Of the 13 seats on the committee, five are required to go to residents with lived experience in housing and work displacement. The remaining eight must include one academic or researcher, and seven people who live in or have a “meaningful” connection to San Jose.
“Shifting power from City Hall, having actual team members who experienced these issues directly—it’s pretty unique and it’ll be the first of its kind fund,” Jeffrey Buchanan, director of policy for Working Partnerships USA and member of Silicon Valley Rising, told San José Spotlight. “It’s great to have a governance structure that gives final decision making power to the actual individuals experiencing these kinds of public policy challenges.”

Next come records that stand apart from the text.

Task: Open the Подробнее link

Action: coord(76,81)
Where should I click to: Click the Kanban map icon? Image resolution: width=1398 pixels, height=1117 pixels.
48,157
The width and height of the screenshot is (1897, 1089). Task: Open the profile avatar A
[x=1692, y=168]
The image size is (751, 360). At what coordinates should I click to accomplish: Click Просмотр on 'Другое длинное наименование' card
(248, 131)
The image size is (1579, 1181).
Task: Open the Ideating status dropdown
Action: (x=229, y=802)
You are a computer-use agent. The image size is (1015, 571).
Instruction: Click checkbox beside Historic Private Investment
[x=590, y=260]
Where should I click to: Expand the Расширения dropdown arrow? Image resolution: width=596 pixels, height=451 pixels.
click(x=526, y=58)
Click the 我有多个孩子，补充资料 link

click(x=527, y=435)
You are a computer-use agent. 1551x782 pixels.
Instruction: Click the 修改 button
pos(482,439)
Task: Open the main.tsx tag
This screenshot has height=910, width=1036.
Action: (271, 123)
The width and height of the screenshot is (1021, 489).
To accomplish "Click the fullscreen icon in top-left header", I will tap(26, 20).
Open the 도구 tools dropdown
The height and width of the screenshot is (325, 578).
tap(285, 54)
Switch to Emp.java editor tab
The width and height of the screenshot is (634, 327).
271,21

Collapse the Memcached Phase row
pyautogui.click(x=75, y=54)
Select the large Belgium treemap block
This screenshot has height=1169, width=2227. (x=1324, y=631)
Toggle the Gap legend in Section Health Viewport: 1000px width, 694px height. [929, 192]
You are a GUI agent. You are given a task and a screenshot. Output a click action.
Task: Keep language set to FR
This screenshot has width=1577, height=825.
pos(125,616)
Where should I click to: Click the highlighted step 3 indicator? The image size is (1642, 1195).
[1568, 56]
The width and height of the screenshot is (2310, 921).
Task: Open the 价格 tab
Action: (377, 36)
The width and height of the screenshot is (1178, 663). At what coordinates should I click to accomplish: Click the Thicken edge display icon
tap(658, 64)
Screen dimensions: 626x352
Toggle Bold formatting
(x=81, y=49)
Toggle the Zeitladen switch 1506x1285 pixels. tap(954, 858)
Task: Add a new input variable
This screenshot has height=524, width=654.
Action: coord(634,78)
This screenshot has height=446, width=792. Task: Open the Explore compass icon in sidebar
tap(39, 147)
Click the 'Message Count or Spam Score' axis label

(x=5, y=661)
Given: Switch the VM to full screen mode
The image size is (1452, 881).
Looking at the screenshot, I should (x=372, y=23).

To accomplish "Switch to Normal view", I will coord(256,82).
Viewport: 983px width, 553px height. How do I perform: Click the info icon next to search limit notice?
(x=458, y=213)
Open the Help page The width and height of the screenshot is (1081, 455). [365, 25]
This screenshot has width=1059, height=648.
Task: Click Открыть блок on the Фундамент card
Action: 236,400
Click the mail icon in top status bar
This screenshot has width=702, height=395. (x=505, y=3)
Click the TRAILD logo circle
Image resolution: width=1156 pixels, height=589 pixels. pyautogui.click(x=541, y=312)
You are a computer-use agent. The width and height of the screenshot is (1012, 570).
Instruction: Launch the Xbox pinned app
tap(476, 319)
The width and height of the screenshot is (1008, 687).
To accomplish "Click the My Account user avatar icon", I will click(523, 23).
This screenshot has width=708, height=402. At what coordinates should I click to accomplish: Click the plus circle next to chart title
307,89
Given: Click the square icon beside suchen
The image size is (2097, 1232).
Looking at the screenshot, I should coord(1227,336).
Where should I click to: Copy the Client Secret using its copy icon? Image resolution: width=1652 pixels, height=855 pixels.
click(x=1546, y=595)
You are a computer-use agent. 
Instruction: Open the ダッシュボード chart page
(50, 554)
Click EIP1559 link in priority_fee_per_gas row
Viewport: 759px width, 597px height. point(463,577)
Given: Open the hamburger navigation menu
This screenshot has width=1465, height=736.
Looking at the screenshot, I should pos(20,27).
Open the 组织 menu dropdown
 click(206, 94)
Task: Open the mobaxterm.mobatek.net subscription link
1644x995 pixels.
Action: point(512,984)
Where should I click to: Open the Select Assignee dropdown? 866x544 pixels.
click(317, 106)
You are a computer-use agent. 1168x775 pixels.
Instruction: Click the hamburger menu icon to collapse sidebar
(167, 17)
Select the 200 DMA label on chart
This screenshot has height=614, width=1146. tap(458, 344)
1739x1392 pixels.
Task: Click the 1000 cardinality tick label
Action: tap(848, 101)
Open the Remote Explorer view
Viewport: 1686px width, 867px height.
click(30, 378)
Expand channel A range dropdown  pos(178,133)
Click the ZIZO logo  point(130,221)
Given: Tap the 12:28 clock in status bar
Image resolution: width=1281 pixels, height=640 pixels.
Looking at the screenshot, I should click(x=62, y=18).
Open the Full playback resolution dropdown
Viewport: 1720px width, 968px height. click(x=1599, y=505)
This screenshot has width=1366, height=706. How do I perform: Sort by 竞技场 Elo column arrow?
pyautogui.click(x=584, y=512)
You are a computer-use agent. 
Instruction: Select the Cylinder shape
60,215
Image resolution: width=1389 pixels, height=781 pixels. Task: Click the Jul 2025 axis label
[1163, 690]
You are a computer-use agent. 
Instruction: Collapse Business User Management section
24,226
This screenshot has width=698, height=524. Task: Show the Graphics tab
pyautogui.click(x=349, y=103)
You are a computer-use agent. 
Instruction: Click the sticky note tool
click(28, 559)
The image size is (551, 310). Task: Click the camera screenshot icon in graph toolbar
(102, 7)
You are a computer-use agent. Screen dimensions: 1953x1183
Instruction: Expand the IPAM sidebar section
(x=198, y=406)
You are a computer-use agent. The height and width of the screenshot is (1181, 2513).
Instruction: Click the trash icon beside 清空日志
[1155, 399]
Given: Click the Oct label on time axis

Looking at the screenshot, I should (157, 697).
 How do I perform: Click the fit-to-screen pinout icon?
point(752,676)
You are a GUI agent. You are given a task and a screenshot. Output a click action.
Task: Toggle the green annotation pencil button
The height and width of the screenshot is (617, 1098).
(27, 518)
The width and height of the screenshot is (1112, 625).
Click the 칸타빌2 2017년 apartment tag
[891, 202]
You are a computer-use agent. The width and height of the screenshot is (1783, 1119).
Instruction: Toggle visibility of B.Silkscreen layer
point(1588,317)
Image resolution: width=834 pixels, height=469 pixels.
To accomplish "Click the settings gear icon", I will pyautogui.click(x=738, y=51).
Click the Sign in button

San Jose resident RJ Ramsey is one of those individuals. He said he’s two years removed from the street since finding affordable housing at the Second Street Studios apartment complex.
Ramsey said he can provide the lived experience sought by the city and hopes to see fresh faces representing residents going through displacement.
“People with lived experience sometimes cower down to people who have been in the corporate world, who are still in the corporate world—they don’t know exactly how to function in (advisory roles) and sometimes feel intimidated,” he said.
The committee selection process, along with contracting an outside fund manager, is expected to take place over two to three years, Handler said. Distribution of the money itself will take place over the 10-year construction period of the Google campus and urban village.
The Downtown West project spans 80 acres near Diridon Station and features 7.3 million square feet of office space, 4,000 housing units, 15 acres of parks and a 30,000-50,000-square-foot community center. It also boasts 500,000 square feet for retail, cultural, education and arts uses.
Nonprofit housing and labor leaders support residents having final say on how to spend Google’s pledge, but not many are interested in taking a seat on the committee themselves.
“We really are looking for the community to tactfully identify their issues,” said Kiyomi Yamamoto, lead policy attorney on housing at Law Foundation of Silicon Valley.
The law foundation, made up of attorneys and social workers who engage underserved communities, is prepared to support the advisory committee as a legal advocacy group, Yamamoto told San José Spotlight.
Silicon Valley at Home Housing Policy Manager Mathew Reed said his organization will take a hands-off approach out of respect for the community groups that negotiated and shaped the fund.
“I don’t think we have any intention of bending that collaborative structure,” he said. “There’s already a lot of trust and common understanding. I don’t know exactly how that oversight group will be formed, but my hope is that it is reflective of the process.”